You know that all. A camera is far, far away from being a simple hammer ( heck!) a screw driver or a saw. It's a precision machine. Unfortunately. Sure you can have a good picture from a cheap camera. But a precise camera is never cheap because it's made to take a lot of good pictures with no doubts about the result.
A precision machine? Have you ever owned a wooden field camera? Regardless of price, they are a light tight wooden box with a lens at one end and a ground glass at the other so you can see how far out of alignment things really are until until you adjust them. When you want precison, take your Sinar/Linhof/optical bench camera out AFTER its been aligned by its manufacturer's rep. A camera is just a tool and you match your tools to the job.
Ernest: you are absolutely correct. To attract more people into large format, we have to remind them of the learing curve and part of that learning is learning our our own likes, styles and mannerisms by taking many, many photographs. Spend your money on film. Only then do you know which tool your should (or want) to use. The most basic equipment we can use as described in your article is lightyears ahead of Hill & Adamson's equipment and better than anything Weston used. We ( at least I) still haven't matched them.
Mike
“You can’t have everything. Where would you put it?”
"Regardless of price, they are a light tight wooden box" (michael). Wooden box? Have you forgotten all the non wooden cameras? Have you seen the price of non wooden cameras?
A big selling feature for the Graphic View (when new) compared to the Kodak was the excellent built-in tripod head, and may actually be a liability now. Important when buying online -- most don't have the very desirable GRAFLOCK back. Probably the best buy currently in used monorails is the Linhof Kardan Color 45S. These are going for a couple hundred dollars, and are state-of-the-art Linhof quality -- their only "drawback" is that nothing is geared.
Wilhelm (Sarasota)
Linhof Kardan Color 45 S - absolutely. The non geared back is their advantage today - it lowers their price without giving up the quality. To get to the LF, an amateur is today in a better position than ever - all the relatively cheap monorails that some time ago were just a professional's tools are now available for cheap money. The time of Graphics belongs to the past. If you want to start with a cheap LF get what today's pros throw away.
I notice that "gps" has never used a precision hammer for any length of time - or he would have known that a good hammer is not just a lump of metal at the end of a stick.

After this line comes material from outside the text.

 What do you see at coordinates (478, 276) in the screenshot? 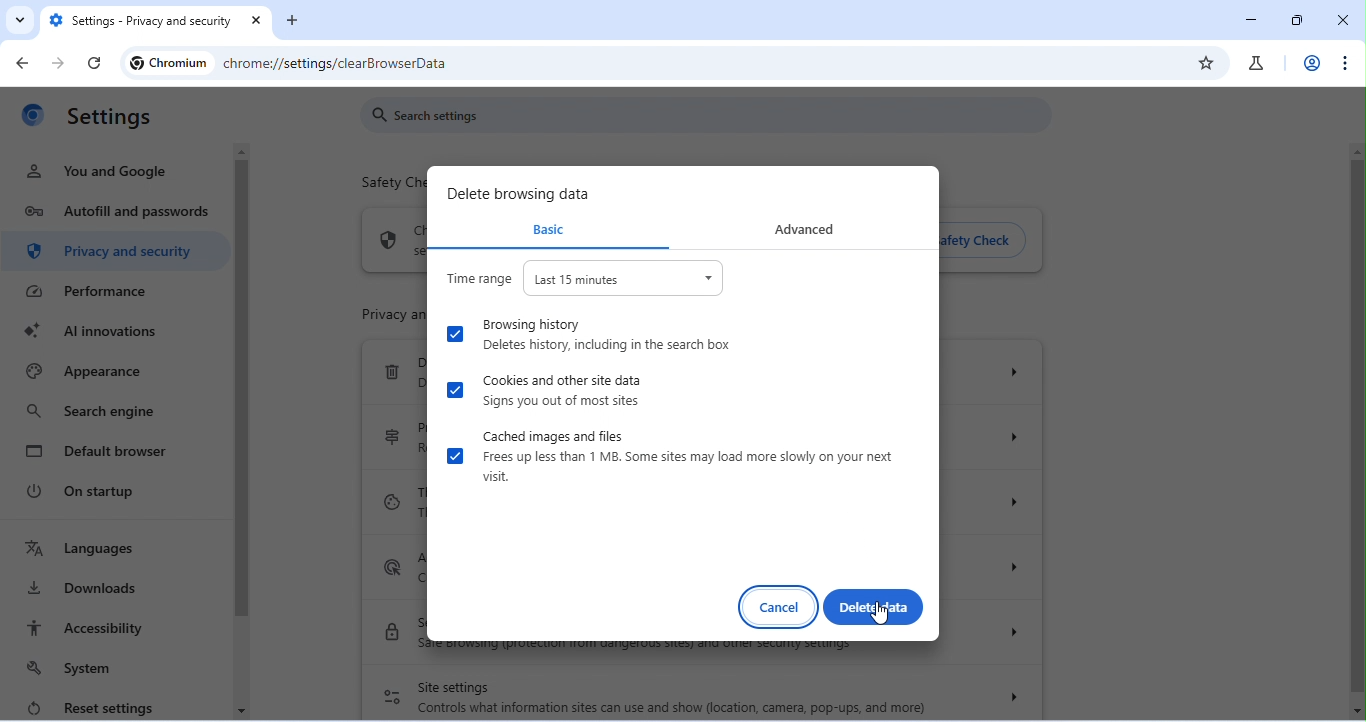
I see `time range` at bounding box center [478, 276].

But it is the same with cameras: An old tailboard camera (or German "Reisekamera") with extremely limited movements is more than good enough for most scenes. Sometimes only a full monorail will do, but it's not the thing to drag into the mountains / icefields / deserts. I would far rather have an old tailboard for that...
The one thing I missed in the article is non-US cameras. Surely there have been cameras made in the rest of the world too? I still use one of my first (and cheapest) cameras, a Linhof Color (not "Kardan", and feel it deserves a place in the list of cheap entry cameras.
gps, the only thing on a view camera that needs to be precise is the ground glass to film plane! Everything else moves, swivels, tilts, and goes all over the place. Wasn't there an LF camera ad where the camera was nearly tied in a knot? How much does that precision gearing with degree markings really matter for repeatability? I have never once duplicated any movements between shots. All of them have been unique for the scene, and everything had to be adjusted for the image and not marked angles on geared movements.
"It's the way to educate your eyes. Stare. Pry, listen, eavesdrop. Die knowing something. You are not here long." - Walker Evans
The camera above doesn't loose "precision" because it cannot move; it really IS a "box with a lens and film holder" and focusing mechanism. However, it is not a view camera
Then there's the Boy Hobo, albeit with a focusing dohickie. Also not a view camera.
I know that it is good to have a precision View Camera for production product work. They use a limited (though large) number of setup with anticipable movements.